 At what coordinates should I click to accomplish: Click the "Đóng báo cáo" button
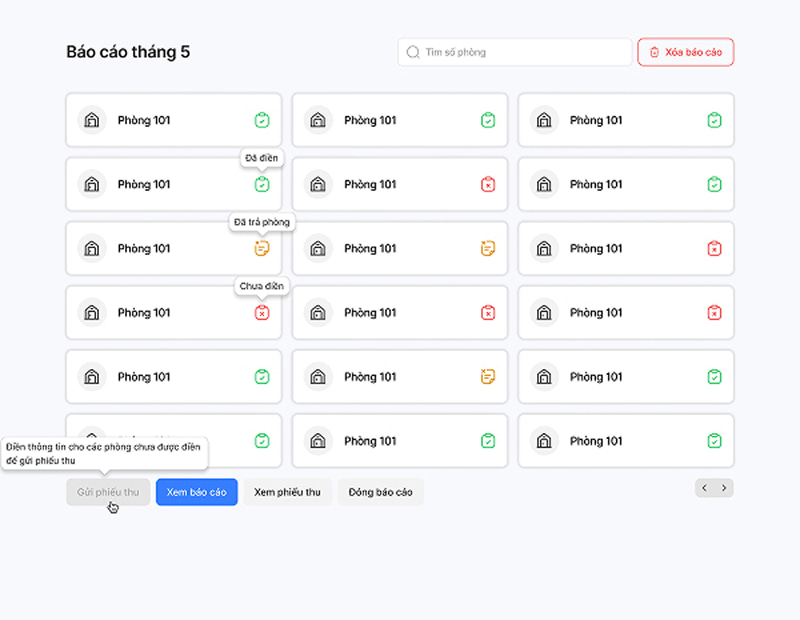(381, 492)
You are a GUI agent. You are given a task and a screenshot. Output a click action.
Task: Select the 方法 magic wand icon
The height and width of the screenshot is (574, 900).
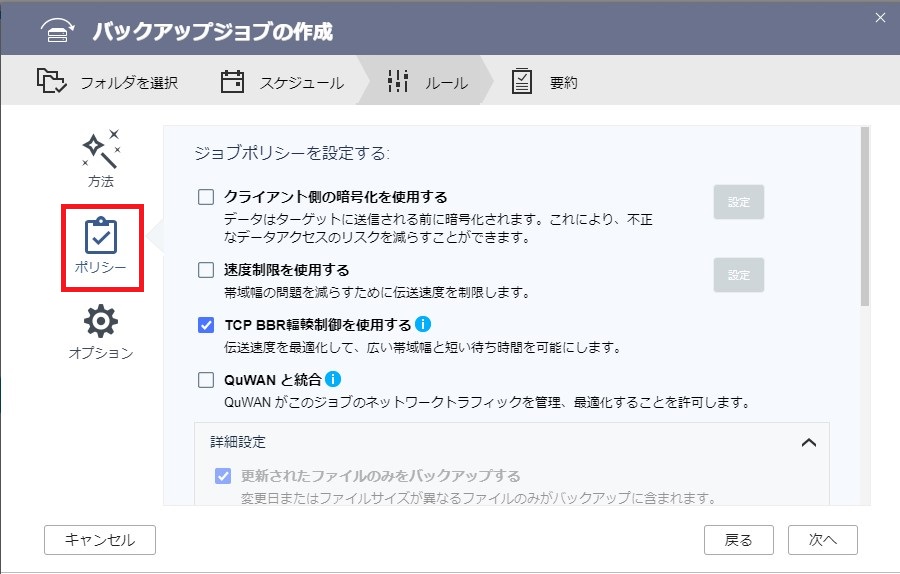tap(101, 149)
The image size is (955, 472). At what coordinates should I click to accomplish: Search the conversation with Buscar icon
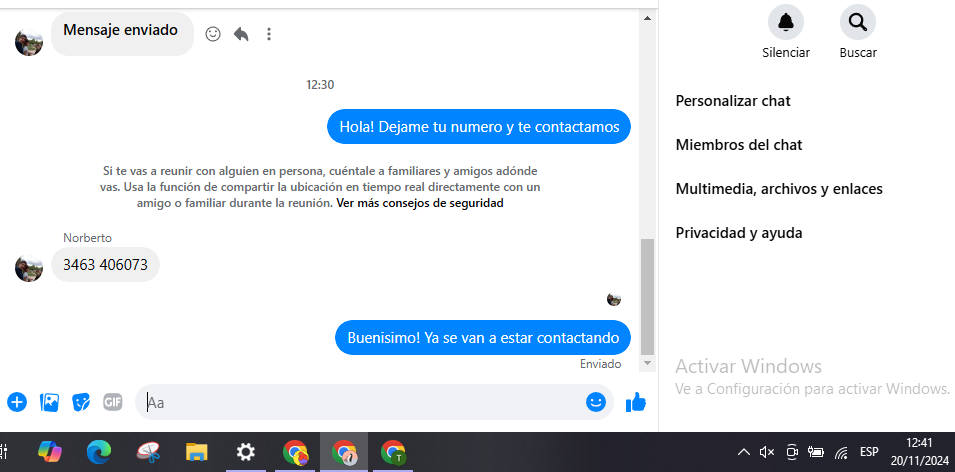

━━━

Take every line above where "icon" appears and copy it.

Task: Select the 方法 magic wand icon
The image size is (955, 472). At what coordinates should I click to accomplish: Search the conversation with Buscar icon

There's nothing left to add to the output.